Le premier livre, particulièrement, est un véritable traité de sinologie, sans doute le premier du genre. Il y est question de l’histoire et de la géographie de la Chine, mais aussi de son industrie et agriculture, avec l’usage du bambou, la technique de la laque, l’exploitation des mines de charbon et la production de thé (et la manière de le boire). Les arts chinois sont traités : architecture, musique et théâtre (que Ricci n’apprécie pas beaucoup[3]). Les objets de la vie quotidienne attirent son attention : les instruments de valeur servant à l’écriture ainsi que les sceaux pour la signature, les éventails finement décorés. Surtout le mobilier domestique qui, à sa surprise, est fort semblable à ce que l’on utilise en Europe – tables, sièges, armoires, lits – au contraire de ce que l’on peut voir en d’autres pays d’Asie.
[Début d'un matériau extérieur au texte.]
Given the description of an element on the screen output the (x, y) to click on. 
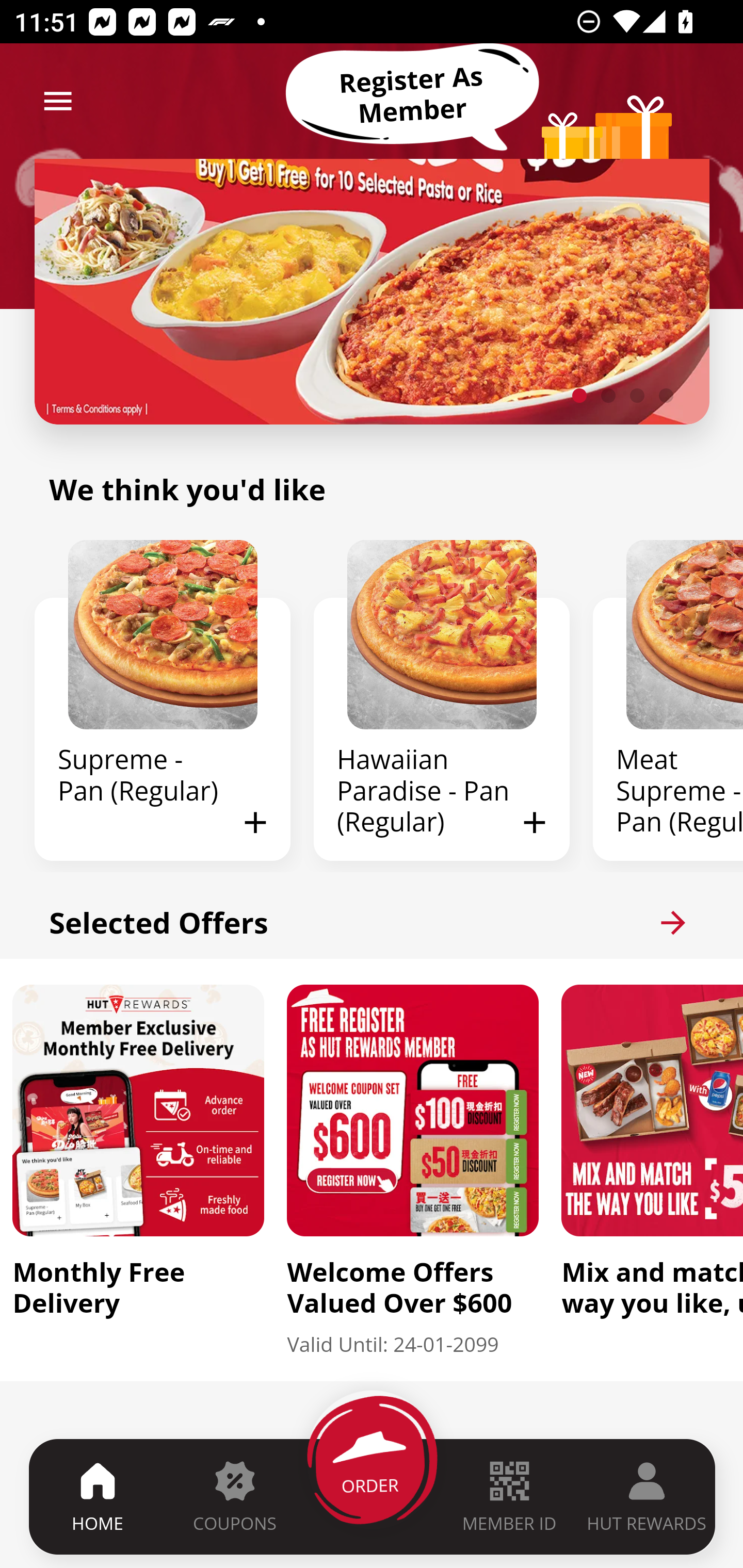
Register As Member (411, 95)
menu (58, 100)
arrow_forward (672, 922)
HOME (97, 1496)
COUPONS (234, 1496)
ORDER (372, 1496)
MEMBER ID (509, 1496)
HUT REWARDS (647, 1496)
Il termine: «On peut en conclure qu’il y a de nombreux points de contact avantageux entre notre civilisation et le peuple chinois».
Quand il en arrive à la langue chinoise Ricci constate au contraire de grandes différences. Même à l’intérieur du chinois il existe une distance appréciable entre la langue littéraire et la langue parlée. La langue littéraire était à une certaine époque le langage de contact entre les pays de la région: Chine, le Japon, la Corée, le Vietnam (Cochinchine) les iles Ryukyu. Les dialectes sont nombreux, mais le ‘Guanhua’ semble connu par les classes éduquées dans tout l’empire.
Ricci s’intéresse au système éducatif de la Chine et au mécanisme des examens servant à préparer les bureaucrates-érudits de l’empire, de même qu’au système administratif de l’État. Il note en particulier que, au contraire des monarchies européennes contemporaines, l’empire Ming interdisait aux parents masculins de l’empereur d’occuper quelque poste officiel que ce soit, ou même de quitter leur domaine sans permission. Ricci désapprouve fermement l’emploi d’eunuques dans l’administration de l’État : « une classe famélique, sans éducation, et formée à l’esclavage perpétuel »
Ricci regrette que les Chinois ne parviennent pas à se débarrasser des longues et compliquées cérémonies protocolaires qui expriment les relations entre supérieurs et inférieurs ou même entre amis.